Case, prima di cominciare questa intervista mi dicevi dei casini per andare al festival Sxsw.
La seconda parte del pomeriggio è stata veramente caotica. Quelle maledette valigie. Potevamo imbarcare in aereo il furgone che facevamo prima! In pratica il set live del nuovo tour è un po' complesso.
In che senso?
Usiamo una batteria elettronica anni 80, la Simmons esagonale attaccata ad un campionatore che ha i suoni che abbiamo fatto per il disco. In pratica abbiamo messo tutto in valigia e il risultato è che abbiamo tanta roba pesante. Il rischio tremendo è che gli hard disk dei campionatori si rompano e vengano trattati male dagli imbarchi aerei (nella stiva).

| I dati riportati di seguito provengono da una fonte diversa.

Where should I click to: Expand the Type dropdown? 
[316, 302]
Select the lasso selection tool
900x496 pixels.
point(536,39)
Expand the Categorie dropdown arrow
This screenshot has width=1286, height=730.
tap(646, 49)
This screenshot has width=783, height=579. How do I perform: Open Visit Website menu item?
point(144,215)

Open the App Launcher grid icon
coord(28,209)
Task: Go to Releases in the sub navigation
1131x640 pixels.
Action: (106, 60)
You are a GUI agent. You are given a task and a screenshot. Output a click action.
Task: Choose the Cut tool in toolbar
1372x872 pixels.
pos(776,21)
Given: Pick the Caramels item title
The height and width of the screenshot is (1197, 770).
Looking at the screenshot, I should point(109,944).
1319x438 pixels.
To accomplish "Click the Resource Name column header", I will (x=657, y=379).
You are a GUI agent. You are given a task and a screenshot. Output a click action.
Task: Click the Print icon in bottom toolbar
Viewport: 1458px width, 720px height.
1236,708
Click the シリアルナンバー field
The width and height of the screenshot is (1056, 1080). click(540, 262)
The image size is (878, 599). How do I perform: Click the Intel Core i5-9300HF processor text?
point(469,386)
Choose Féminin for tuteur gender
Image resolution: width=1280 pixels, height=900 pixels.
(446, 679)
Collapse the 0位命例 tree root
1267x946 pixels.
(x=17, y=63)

"Nalt 2 - Liquid Modernity". In una vecchia intervista rilasciata a Rockit avevate detto che il primo disco era il capitolo uno di una trilogia. Con quel lavoro rappresentavate l'età infantile. Dunque ora siete nella maturità?
Dai, tarda adolescenza. O magari si va al contrario.
Cioè?
Il disco è pieno di ciò che avevamo dentro, senza la razionale maturità.
E cos'è che avete dentro?
Un sacco di cose che abbiamo cercato di esprimere nel modo più particolare possibile, dalla scelta dei suoni alle strutture, in modo da fare qualcosa di diverso. Sapendo che il rischio era quello che venisse considerato un po' troppo confusionario, irrazionale e quant'altro, soprattutto dai giornalisti che non sempre hanno voglia e tempo di dedicare molti ascolti ad un promo.
Ti riferisci a qualcuno in particolare?
No dai! Stanno uscendo le prime recensioni.
E come stanno andando?
Beh, mi aspettavo di peggio. Chi l'ha ascoltato bene ha scritto cose che ci hanno fatto un enorme piacere. Chi non l'ha ascoltato più di una volta ha scritto proprio ciò che ci aspettavamo. Ma ci sta.
Il disco è particolarmente denso. Nel senso che c'è dentro tanta roba buona. Un passo avanti rispetto al precedente.
Quello dev'essere l'effetto del registrarselo da sé.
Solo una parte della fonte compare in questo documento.